Which lines in the entries below contain the string "navigation"? Show each of them in full.

Stored data entries:
- Opening Delimiter -

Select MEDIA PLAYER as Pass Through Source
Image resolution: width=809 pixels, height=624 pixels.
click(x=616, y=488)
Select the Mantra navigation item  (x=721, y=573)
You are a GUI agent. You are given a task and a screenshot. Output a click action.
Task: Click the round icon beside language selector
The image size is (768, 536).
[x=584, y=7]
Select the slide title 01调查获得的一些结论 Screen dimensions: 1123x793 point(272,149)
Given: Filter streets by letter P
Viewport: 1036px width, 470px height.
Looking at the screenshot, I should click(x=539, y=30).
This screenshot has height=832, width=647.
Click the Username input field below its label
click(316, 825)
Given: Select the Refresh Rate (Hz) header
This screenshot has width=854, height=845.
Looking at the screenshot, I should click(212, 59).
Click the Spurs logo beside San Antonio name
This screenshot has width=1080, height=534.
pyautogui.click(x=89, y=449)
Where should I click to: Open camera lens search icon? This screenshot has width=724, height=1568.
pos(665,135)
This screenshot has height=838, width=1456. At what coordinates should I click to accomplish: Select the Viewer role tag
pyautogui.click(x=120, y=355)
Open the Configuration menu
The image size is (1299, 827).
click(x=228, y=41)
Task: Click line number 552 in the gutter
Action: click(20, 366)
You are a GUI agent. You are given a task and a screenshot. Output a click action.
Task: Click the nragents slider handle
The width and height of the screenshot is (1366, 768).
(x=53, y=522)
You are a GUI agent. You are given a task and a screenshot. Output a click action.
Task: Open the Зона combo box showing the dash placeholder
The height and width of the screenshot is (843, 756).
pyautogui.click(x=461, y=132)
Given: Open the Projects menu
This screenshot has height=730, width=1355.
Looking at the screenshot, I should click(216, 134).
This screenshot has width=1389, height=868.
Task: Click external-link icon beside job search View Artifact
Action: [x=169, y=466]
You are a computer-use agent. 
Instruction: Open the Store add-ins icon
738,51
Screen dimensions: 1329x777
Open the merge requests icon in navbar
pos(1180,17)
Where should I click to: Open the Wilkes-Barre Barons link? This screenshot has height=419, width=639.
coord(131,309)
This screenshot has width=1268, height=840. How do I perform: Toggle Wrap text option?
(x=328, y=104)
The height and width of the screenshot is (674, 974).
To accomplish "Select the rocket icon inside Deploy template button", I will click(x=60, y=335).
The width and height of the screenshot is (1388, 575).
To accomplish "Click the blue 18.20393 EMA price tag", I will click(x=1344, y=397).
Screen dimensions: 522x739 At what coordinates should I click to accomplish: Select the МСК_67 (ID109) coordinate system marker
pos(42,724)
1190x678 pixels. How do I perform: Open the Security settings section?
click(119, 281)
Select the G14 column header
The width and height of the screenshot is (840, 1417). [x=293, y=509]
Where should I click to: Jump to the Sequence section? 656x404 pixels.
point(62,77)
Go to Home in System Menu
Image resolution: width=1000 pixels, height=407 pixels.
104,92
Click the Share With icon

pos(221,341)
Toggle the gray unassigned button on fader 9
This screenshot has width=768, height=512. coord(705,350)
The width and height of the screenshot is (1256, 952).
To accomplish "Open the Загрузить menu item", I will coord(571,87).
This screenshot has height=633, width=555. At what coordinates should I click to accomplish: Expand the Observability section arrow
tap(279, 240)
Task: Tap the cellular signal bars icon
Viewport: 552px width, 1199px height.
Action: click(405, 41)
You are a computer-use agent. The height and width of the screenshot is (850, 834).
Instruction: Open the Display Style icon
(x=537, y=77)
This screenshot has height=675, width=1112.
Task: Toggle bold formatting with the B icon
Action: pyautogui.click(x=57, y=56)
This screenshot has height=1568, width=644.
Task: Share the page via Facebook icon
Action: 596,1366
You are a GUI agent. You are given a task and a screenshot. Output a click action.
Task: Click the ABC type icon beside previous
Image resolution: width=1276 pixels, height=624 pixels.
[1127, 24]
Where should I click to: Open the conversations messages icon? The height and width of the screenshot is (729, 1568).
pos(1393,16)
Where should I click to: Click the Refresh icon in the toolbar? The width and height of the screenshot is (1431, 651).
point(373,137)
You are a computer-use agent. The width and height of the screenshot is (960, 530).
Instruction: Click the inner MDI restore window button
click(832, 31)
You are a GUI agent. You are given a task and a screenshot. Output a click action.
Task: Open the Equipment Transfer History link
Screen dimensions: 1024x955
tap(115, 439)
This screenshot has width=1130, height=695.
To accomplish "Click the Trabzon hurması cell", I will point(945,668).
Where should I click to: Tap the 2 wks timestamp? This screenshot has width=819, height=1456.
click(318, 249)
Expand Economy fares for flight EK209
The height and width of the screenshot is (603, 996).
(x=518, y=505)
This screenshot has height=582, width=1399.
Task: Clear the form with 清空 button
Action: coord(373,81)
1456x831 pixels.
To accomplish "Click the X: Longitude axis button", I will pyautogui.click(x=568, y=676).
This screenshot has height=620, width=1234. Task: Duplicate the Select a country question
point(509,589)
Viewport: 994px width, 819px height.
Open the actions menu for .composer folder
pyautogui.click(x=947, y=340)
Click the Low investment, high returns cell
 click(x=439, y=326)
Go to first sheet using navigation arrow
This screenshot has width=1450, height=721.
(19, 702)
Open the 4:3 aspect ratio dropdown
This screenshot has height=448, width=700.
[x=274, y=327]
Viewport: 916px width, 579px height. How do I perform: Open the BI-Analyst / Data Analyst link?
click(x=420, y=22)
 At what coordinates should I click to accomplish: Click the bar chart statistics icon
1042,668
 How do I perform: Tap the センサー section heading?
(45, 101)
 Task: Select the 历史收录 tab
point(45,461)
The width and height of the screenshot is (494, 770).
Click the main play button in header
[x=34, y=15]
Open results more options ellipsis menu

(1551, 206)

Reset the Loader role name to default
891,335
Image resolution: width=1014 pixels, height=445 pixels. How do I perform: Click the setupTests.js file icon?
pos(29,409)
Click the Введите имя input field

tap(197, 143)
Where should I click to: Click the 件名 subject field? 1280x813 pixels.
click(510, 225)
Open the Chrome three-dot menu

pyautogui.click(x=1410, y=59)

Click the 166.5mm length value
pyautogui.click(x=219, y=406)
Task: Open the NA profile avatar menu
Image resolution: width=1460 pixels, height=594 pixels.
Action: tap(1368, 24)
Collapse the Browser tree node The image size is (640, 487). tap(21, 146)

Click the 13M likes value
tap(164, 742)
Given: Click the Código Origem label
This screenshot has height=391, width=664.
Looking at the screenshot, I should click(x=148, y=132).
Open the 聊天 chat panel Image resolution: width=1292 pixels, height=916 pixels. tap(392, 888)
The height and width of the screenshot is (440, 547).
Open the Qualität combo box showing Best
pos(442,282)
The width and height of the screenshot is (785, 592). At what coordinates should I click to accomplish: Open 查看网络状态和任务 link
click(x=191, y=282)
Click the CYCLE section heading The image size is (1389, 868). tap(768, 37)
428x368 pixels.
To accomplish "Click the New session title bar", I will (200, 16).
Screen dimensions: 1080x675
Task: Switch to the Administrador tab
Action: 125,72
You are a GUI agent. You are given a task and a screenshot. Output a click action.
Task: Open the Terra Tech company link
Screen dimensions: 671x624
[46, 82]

- Closing Delimiter -

### RESPONSE:
Select the Mantra navigation item  (x=721, y=573)
Go to first sheet using navigation arrow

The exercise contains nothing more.